An erstwhile Catholic nun who's written and spoken widely on religious subjects (The History of God, Islam, a Short History, et al.), Armstrong is best known for promoting her view that all the great religions share the same basic themes of compassion as exemplified by the Golden Rule.
The Case for God laments the unbridgeable chasm that prevails today between fundamentalists and positivists obscures a meaningful exploration of the relationship between mystery (mythos) and rationality (logos). On one extreme, tens of millions of evangelicals—led by the likes of Jim Dobson and Pat Robertson—insist on a literal interpretation of the Bible, seeing God as a fearful, all-powerful being, thereby cutting spiritual experience off from its true meaning. On the flip side, thinkers like scientist Richard Dawkins (The God Gene, et al.) and culture critic Christopher Hitchens (God is Not Great) throw out the bathwater of fundamentalism with the baby of authentic religion. By heaping scorn on all spiritual experience because Biblical literalism flies in the face of science, they dismiss the real-world experience of the great majority of humans who've ever inhabited the planet.
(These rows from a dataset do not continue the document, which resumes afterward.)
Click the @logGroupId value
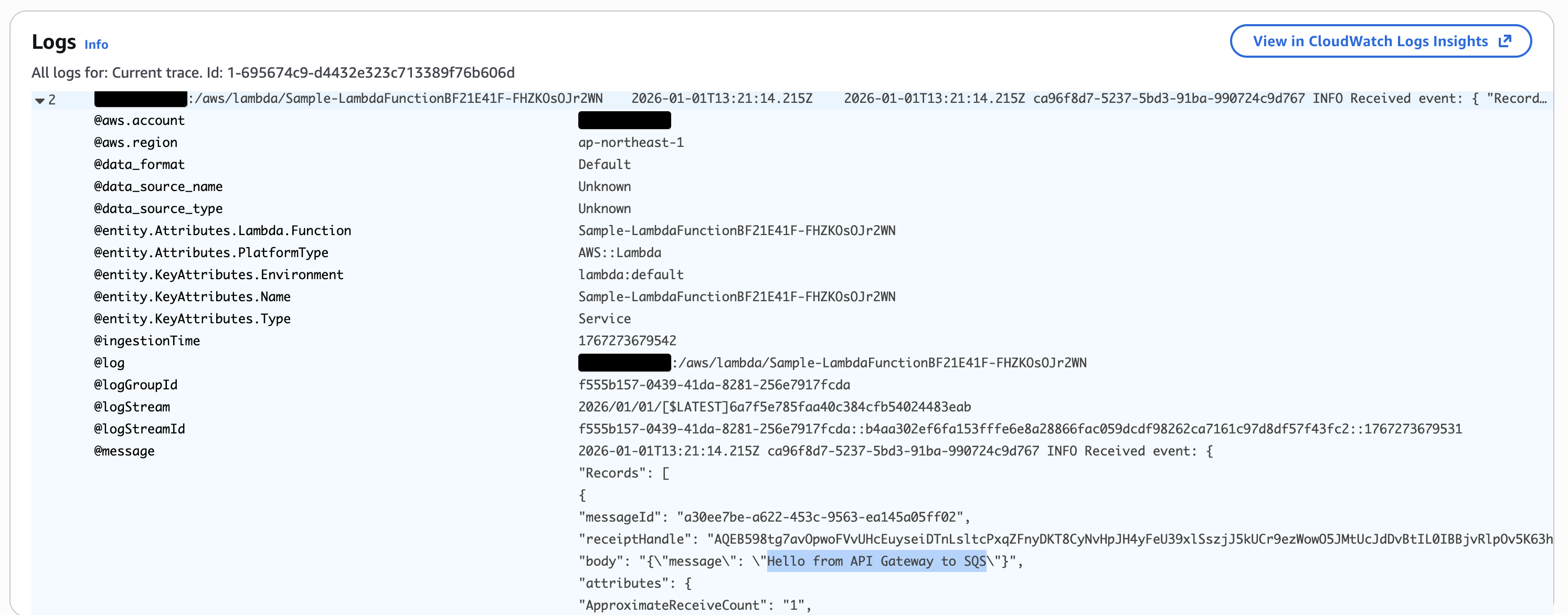 [714, 385]
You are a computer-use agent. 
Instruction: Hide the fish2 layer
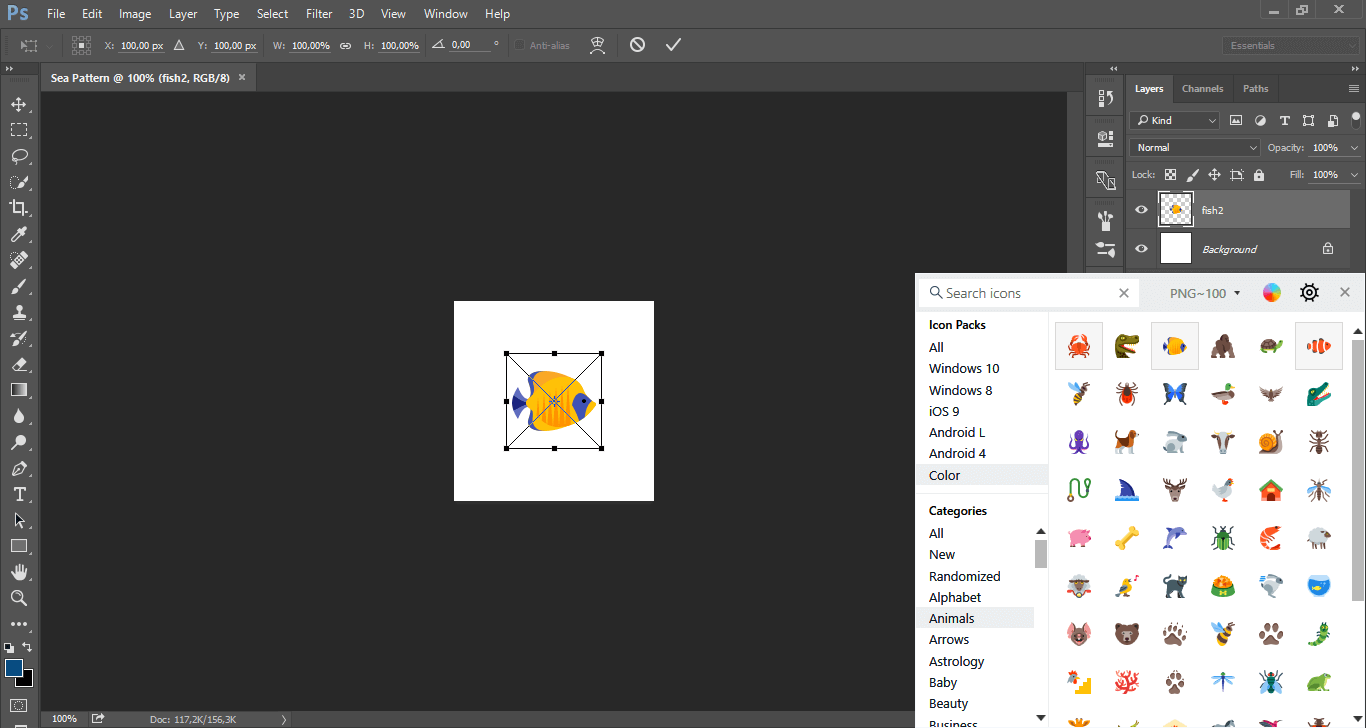click(x=1140, y=209)
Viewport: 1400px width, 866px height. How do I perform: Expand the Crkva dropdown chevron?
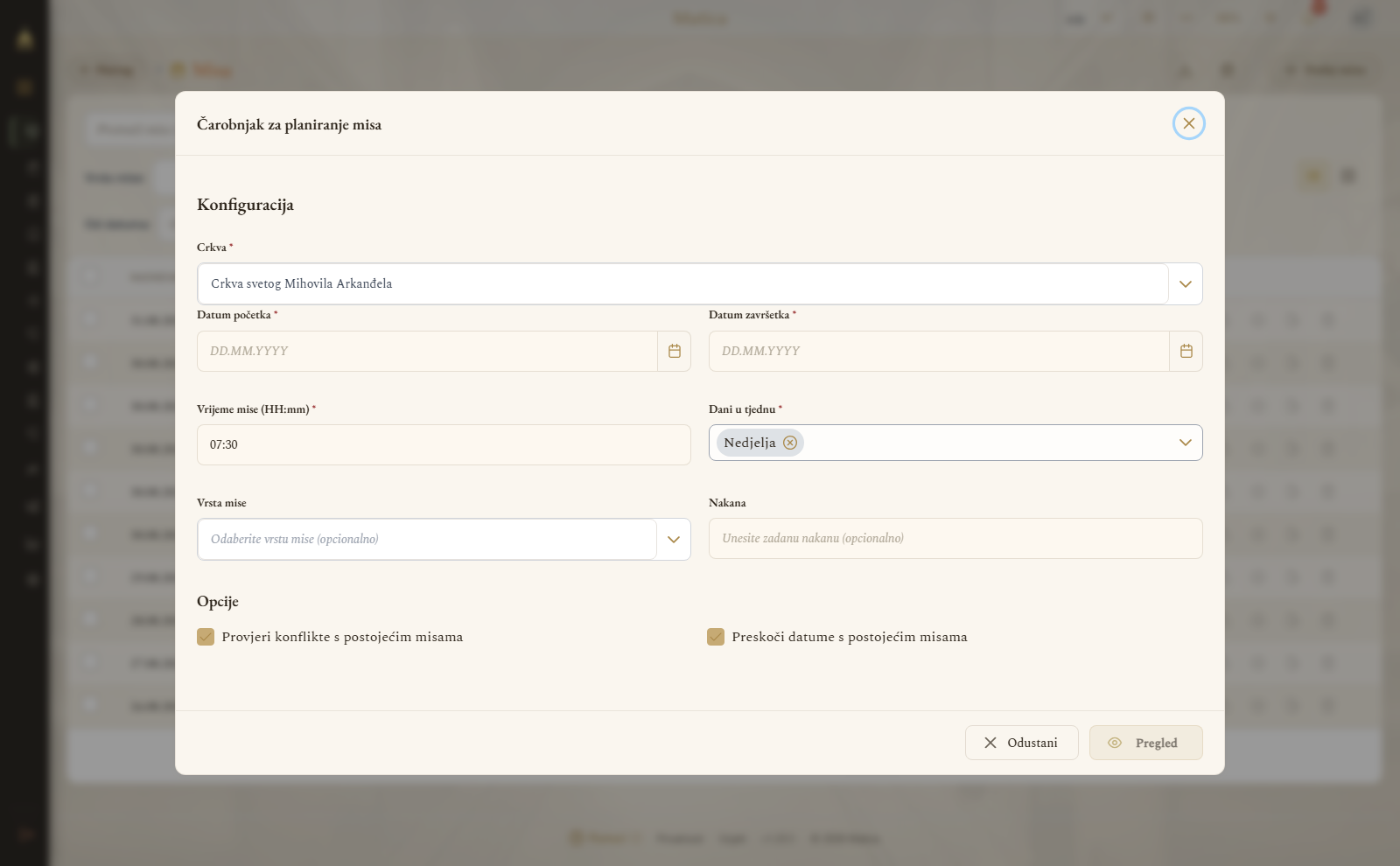point(1186,284)
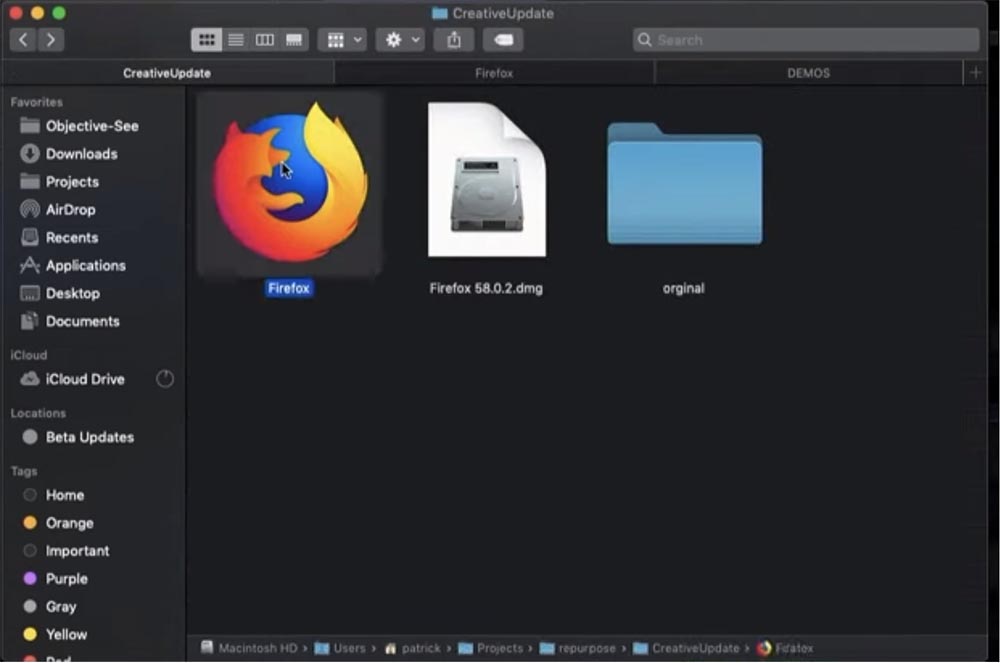Screen dimensions: 1000x663
Task: Switch to column view in the toolbar
Action: point(265,39)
In a stunning first chapter, Armstrong takes us back to the old days—the very old days, some seventeen thousand years ago—when human consciousness was magical and religion was inseparable from the human experience. For Stone Age cave dwellers, "there is no concept of the supernatural, no huge gulf separating the human and the divine....In the pre-modern world, ritual was not the product of religious ideas; on the contrary, these ideas were the product of ritual." There were no distinctions between spirituality and reason, or between religion and art—the sacred inhabited every being, inextricably interwoven into each lived moment. Gods didn't exist as supreme, independent beings, and it would have been unthinkable for there to have been atheists to oppose them.
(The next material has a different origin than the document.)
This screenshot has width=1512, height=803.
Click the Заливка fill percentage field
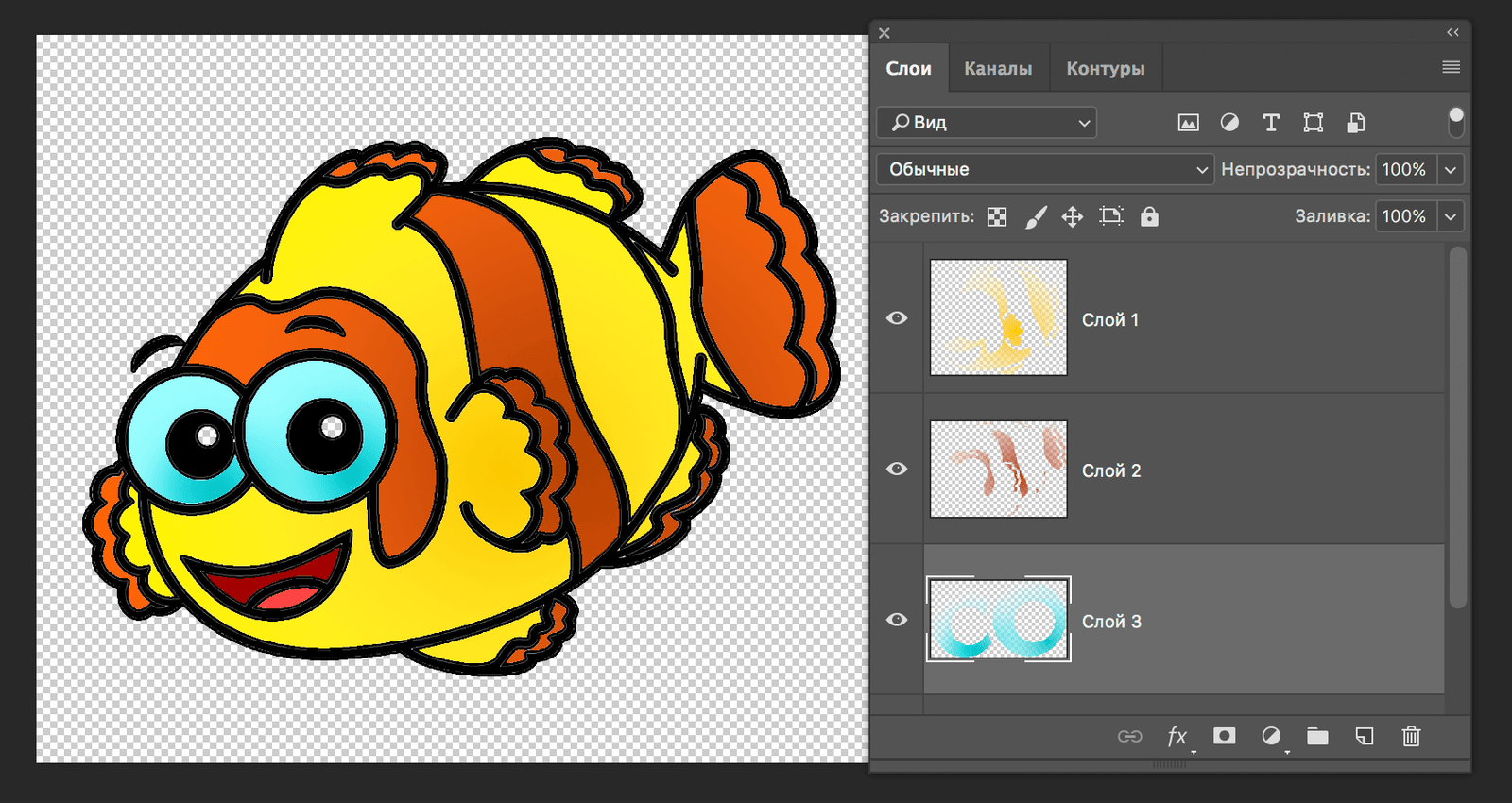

Fast forward to some three thousand years ago, when philosophers in the Greek colony of Miletus had a radically different experience of the world. Armstrong: "Despite the flux and change that were apparent everywhere in the universe, they were convinced that there was an underlying order and that the universe was governed by intelligible laws. They believed that there was an explanation for everything and that stringent rational inquiry would enable them to find it. These Ionian naturalists had launched the Western scientific tradition."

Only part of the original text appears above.